Concernant la pandémie, nous avons alloué 500 millions de dollars canadiens, dans la lutte mondiale contre le Covid-19, mais nous avons surtout cherché à répondre aux besoins urgents, en fournissant par exemple des trousses de dépistages via le Centre africain de contrôle et de prévention des maladies (CDC Africa). Nous avons également agi en décaissant des fonds supplémentaires pour relever le défi de la sécurité alimentaire, mais aussi pour combattre l’accroissement des  violences faites aux femmes ou assurer la continuité de l’éducation dans les pays où les écoles ont été fermées.

Le Canada est à la fois membre de l’Organisation internationale de la francophonie et du Commonwealth. Comment travaillez-vous avec ces deux organisations, en direction de l’Afrique notamment ?

Le Canada est membre fondateur de ces deux instances multilatérales et nous travaillons en effet en étroite collaboration avec eux sur l’Afrique. En 2019, nous avons contribué à hauteur de 46 millions de dollars canadiens à la mise en œuvre de programmes francophones, destinés par exemple à promouvoir la langue française sur le continent, mais aussi la paix, la démocratie et les droits humains, la coopération économique, la formation et l’éducation. Ainsi, dans le cadre de l’OIF, nous contribuons au financement des bourses pour les jeunes chercheurs et étudiants africains.

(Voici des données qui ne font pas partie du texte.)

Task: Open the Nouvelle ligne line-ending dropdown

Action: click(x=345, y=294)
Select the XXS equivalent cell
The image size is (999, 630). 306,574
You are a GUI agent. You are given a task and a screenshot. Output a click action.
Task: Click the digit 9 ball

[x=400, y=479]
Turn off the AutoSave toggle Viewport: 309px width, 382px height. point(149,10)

Au sein du Commonwealth, nous travaillons avec nos partenaires africains pour promouvoir et protéger la démocratie, l’égalité des sexes, la bonne gouvernance et l’État de droit, le renforcement de la paix et de la sécurité. Nous soutenons très activement l’initiative Commonwealth of Learning, qui a permis à plus de 1 400 filles de réintégrer les structures d’enseignement formel en Tanzanie et au Mozambique.

Comment s’inscrit l’aide au développement dans la diplomatie économique du Canada ?

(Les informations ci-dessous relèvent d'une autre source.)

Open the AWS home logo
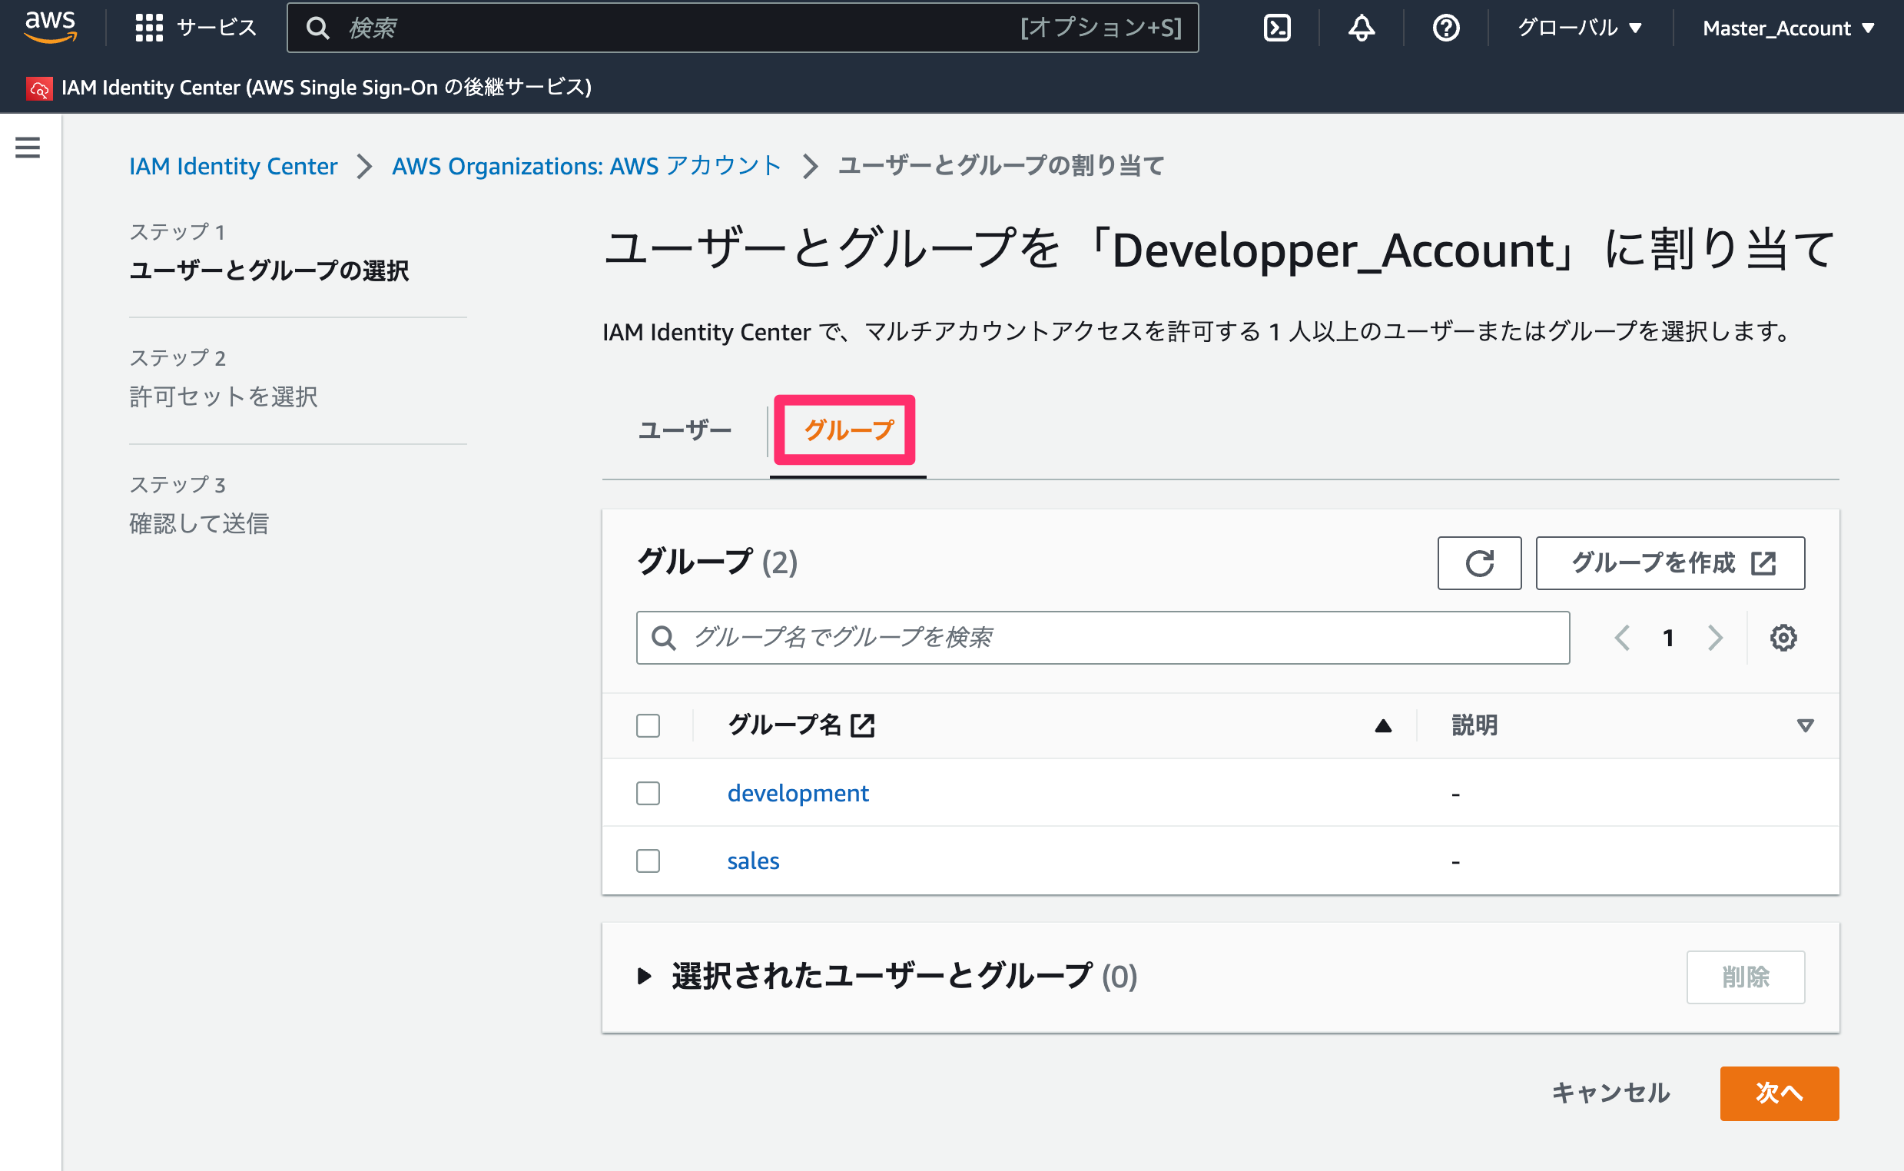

Nous assurons bien sûr la promotion de nos entreprises à travers le continent, y compris dans ce contexte de pandémie. Nos secteurs de la santé et de la recherche médicale fournissent des équipements et des technologies via le nouveau système de portail en ligne mis en place par l’UA.

Tout cela est complété par nos programmes en matière de développement, comme celui destiné à soutenir les femmes employées sur les mines artisanales en RD Congo. Nous collaborons aussi avec la Société financière internationale (SFI) pour créer des outils financiers susceptibles d’attirer les investissements privés dans des projets visant à promouvoir l’égalité des genres dans l’accès aux énergies renouvelables.